My mother had mentioned some kind of abuse by my sister on the distraught phone call less than a month ago, but I never thought it was serious enough to run away. My sister explained in a feeble voice that they had felt excessively stressful to live with her. And she didn’t know their whereabouts.
After I hung up the phone, I called my father’s cell phone. He answered sounding absent-minded. I told him I had come to see him and asked him if we could meet. He answered it was inconvenient for him because he had somewhere to go with my mother and there was no time to spare for me all day long. He apparently avoided me and sounded he didn’t want to see me. When I asked him where they were living now, he said in a vacant voice, “In an apartment near the condo where I lived.” I had a previous engagement to meet with my high school teacher before I was going to see my parents and the train to catch was coming.
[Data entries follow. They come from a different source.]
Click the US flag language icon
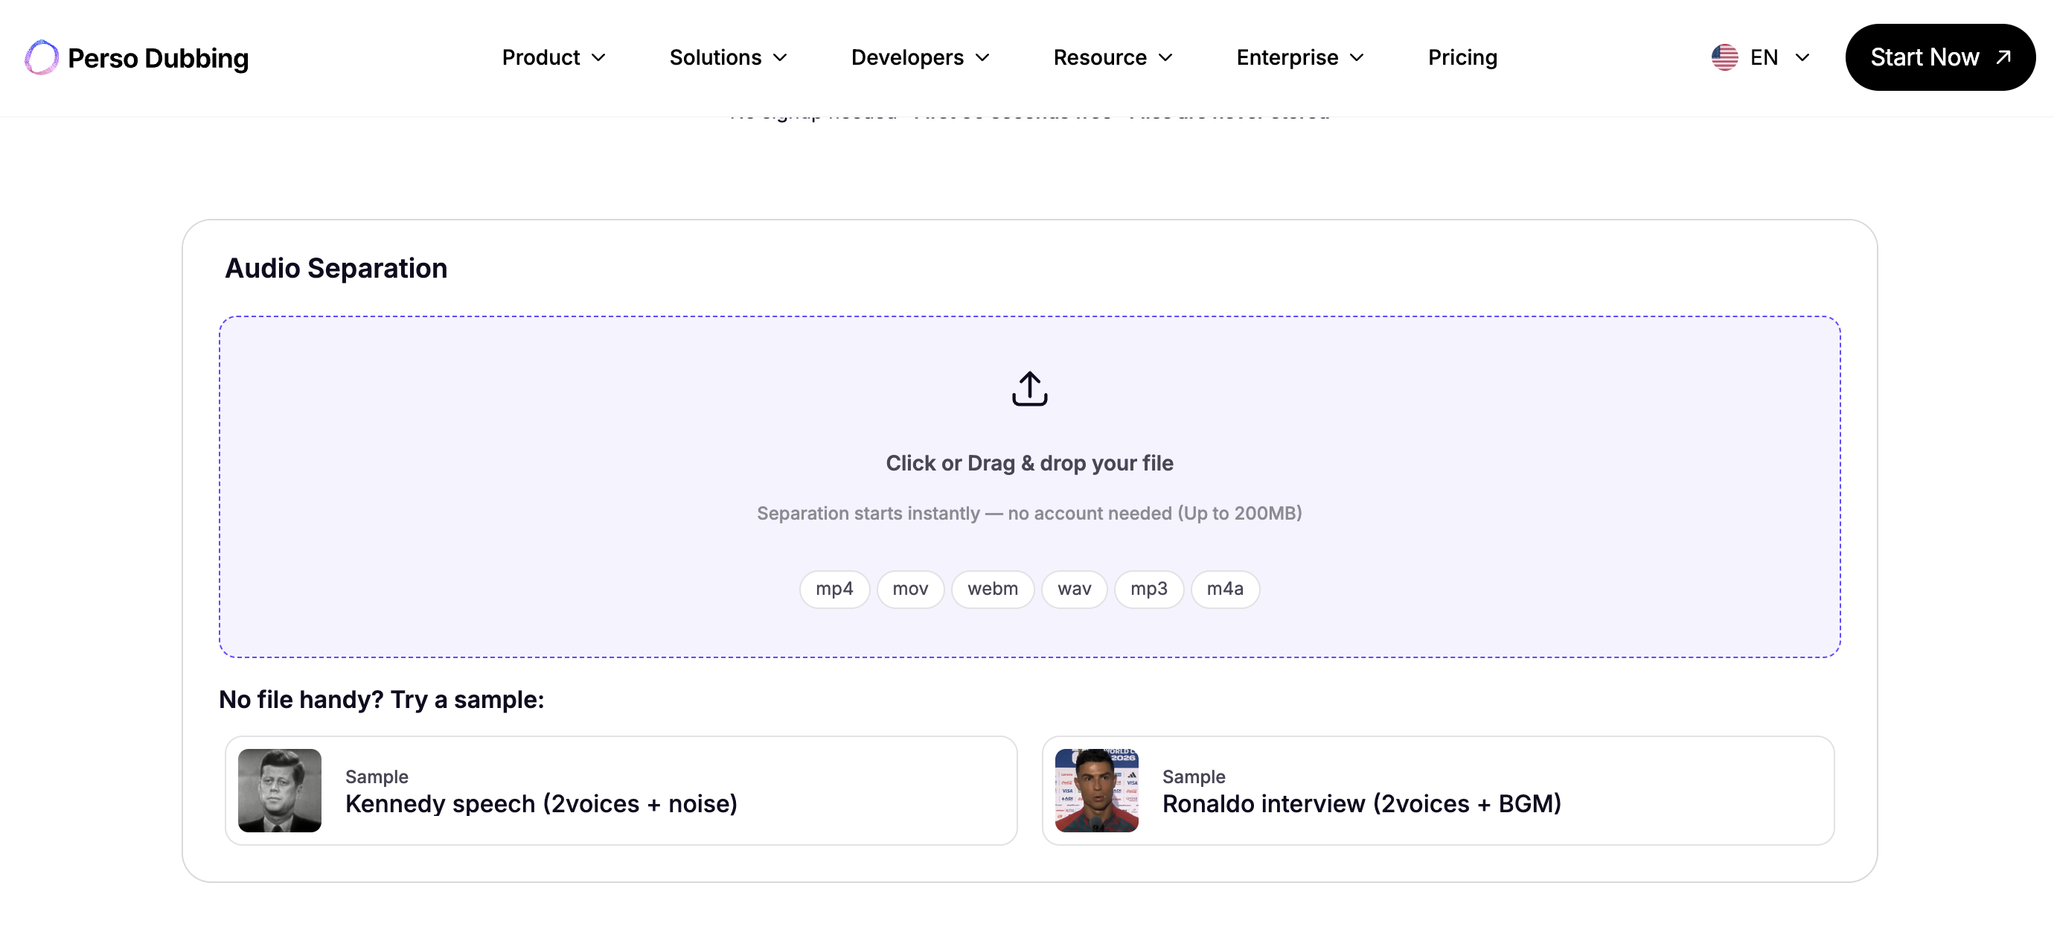(x=1724, y=57)
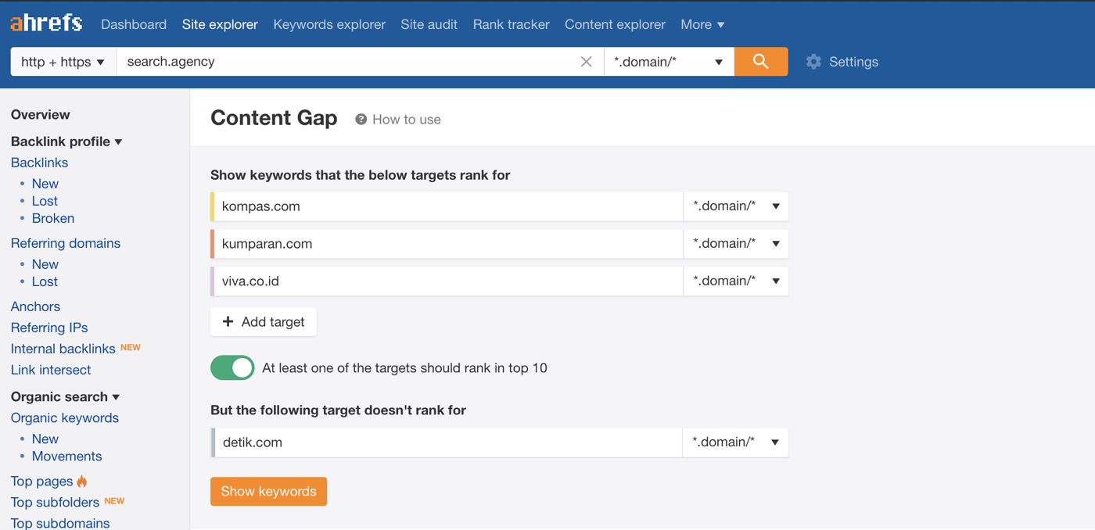The image size is (1095, 530).
Task: Open the Keywords explorer tab
Action: (x=329, y=24)
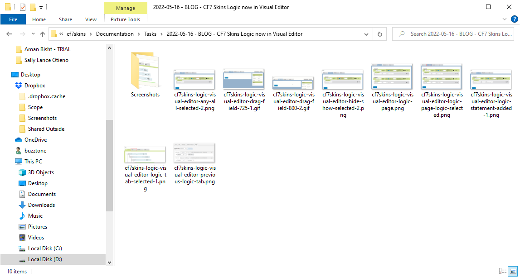Open the address bar history dropdown
Viewport: 520px width, 277px height.
(366, 34)
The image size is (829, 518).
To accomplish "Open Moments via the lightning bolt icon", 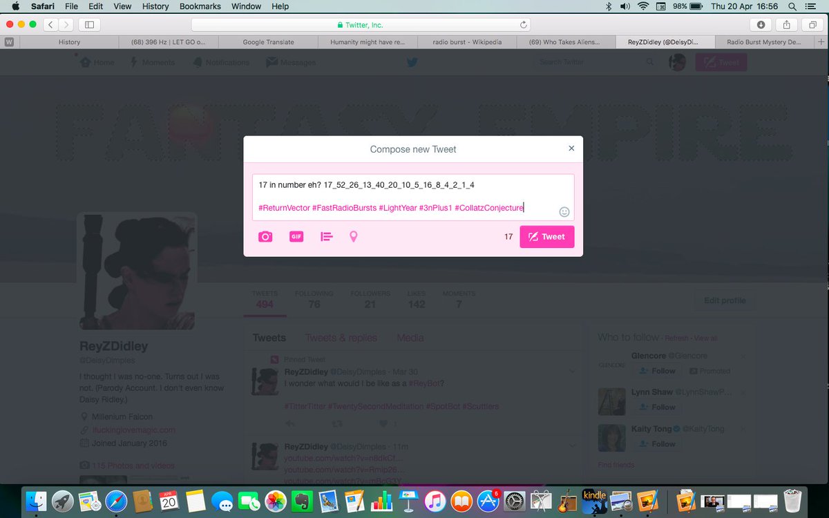I will 152,62.
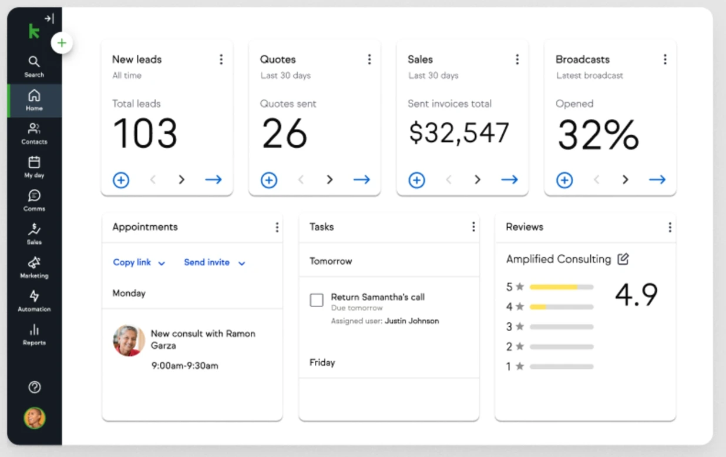Click the green plus quick-add button
Screen dimensions: 726x457
62,43
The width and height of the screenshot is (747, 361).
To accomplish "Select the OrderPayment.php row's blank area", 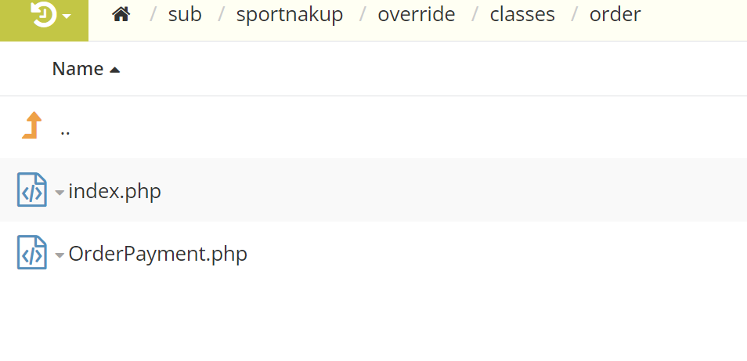I will click(470, 253).
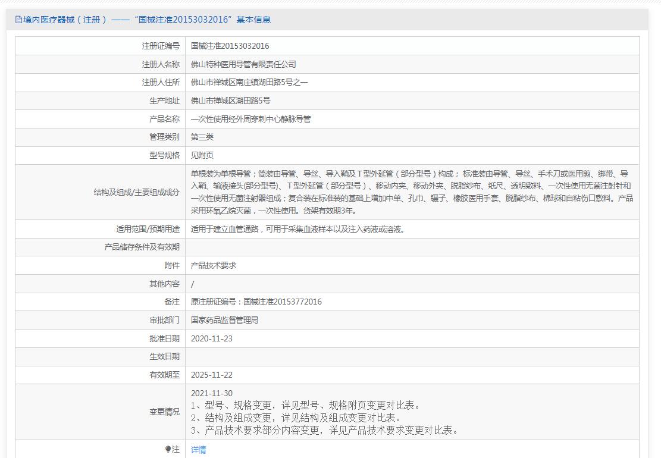Click the document icon in the header
Screen dimensions: 661x458
coord(18,20)
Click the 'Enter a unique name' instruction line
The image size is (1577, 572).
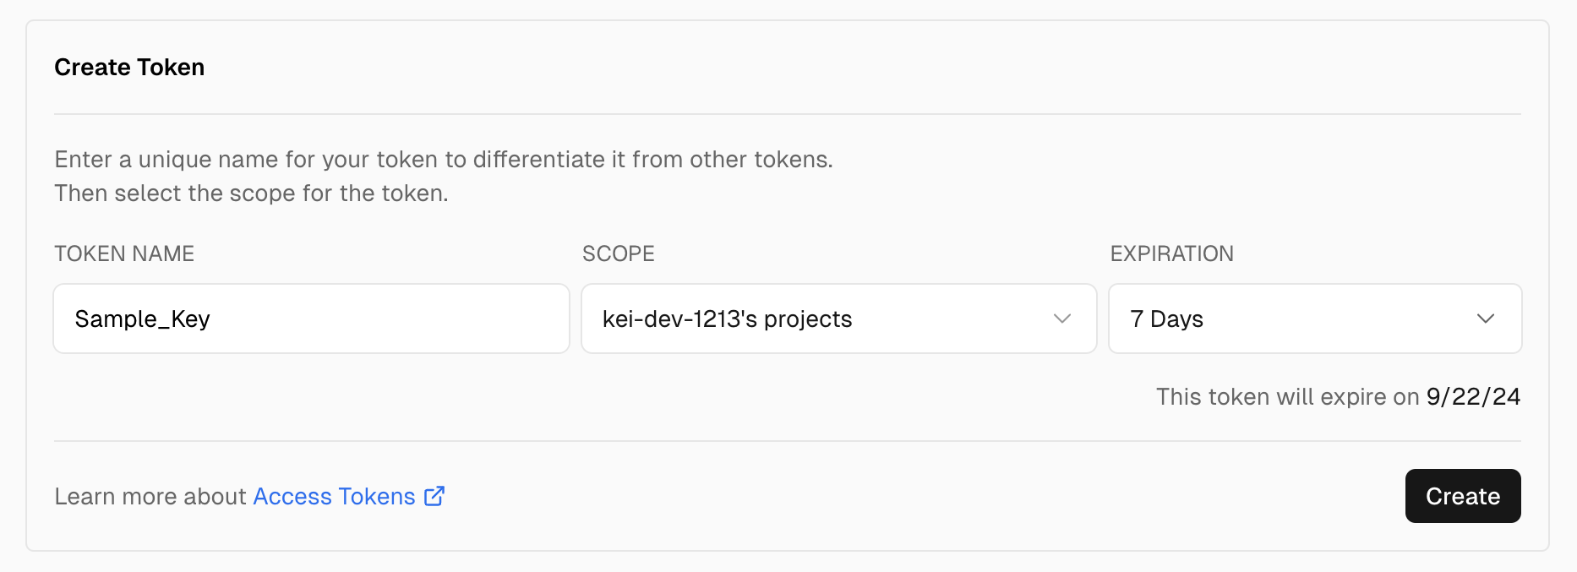click(x=443, y=160)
Although I had tons of questions left, I ran out of time and hung up the phone.
To meet my teacher, I needed to transfer the train at Osaka terminal station. As there was 15-minute space to the next train, I used the bathroom in the station. I was headed for the platform where the next train would depart, walking through the enormous station that has eleven platforms and seven different train lines. The passages were entwined and crawling with passengers. It looked like as much as O’Hare International Airport in Chicago. I was waiting for the train on the platform I had made sure on the information board. When the train came in though, I noticed a wrong destination was displayed on the side of the train. I had checked the platform number by the departure time. Unfortunately, Osaka Station is a gigantic station that has numerous trains depart at the exactly same time. I had been waiting for a train diligently at the wrong platform. I saw the right train coming in a few platforms away. I panicked, rushed down the long flight of stairs, ran down the long main passage, ran up the stairs and tried to zap into the train. But on the platform I ended up, the right train didn’t arrive. Instead, an unfamiliar, new special gorgeous train had been parked and the full-dress station attendants were standing in line in front of the train, giving it a salute. There were some camera crews around them. It seemed some sort of ceremony was being held there, and I appeared in the midst of it dashing out of the stairs. I couldn’t grasp what was happening for a moment and was just looking around frantically for my train. A young lady attendant approached me with a kind smile, saying to me, “Why don’t you take one if you like.” and handed me a small plastic flag on which an illustration of this special train was printed. Then I realized I got on the wrong platform again because I didn’t come here to see off this train with the flag. I ran down the stairs yet again, and dashed up the stairs to the right platform this time.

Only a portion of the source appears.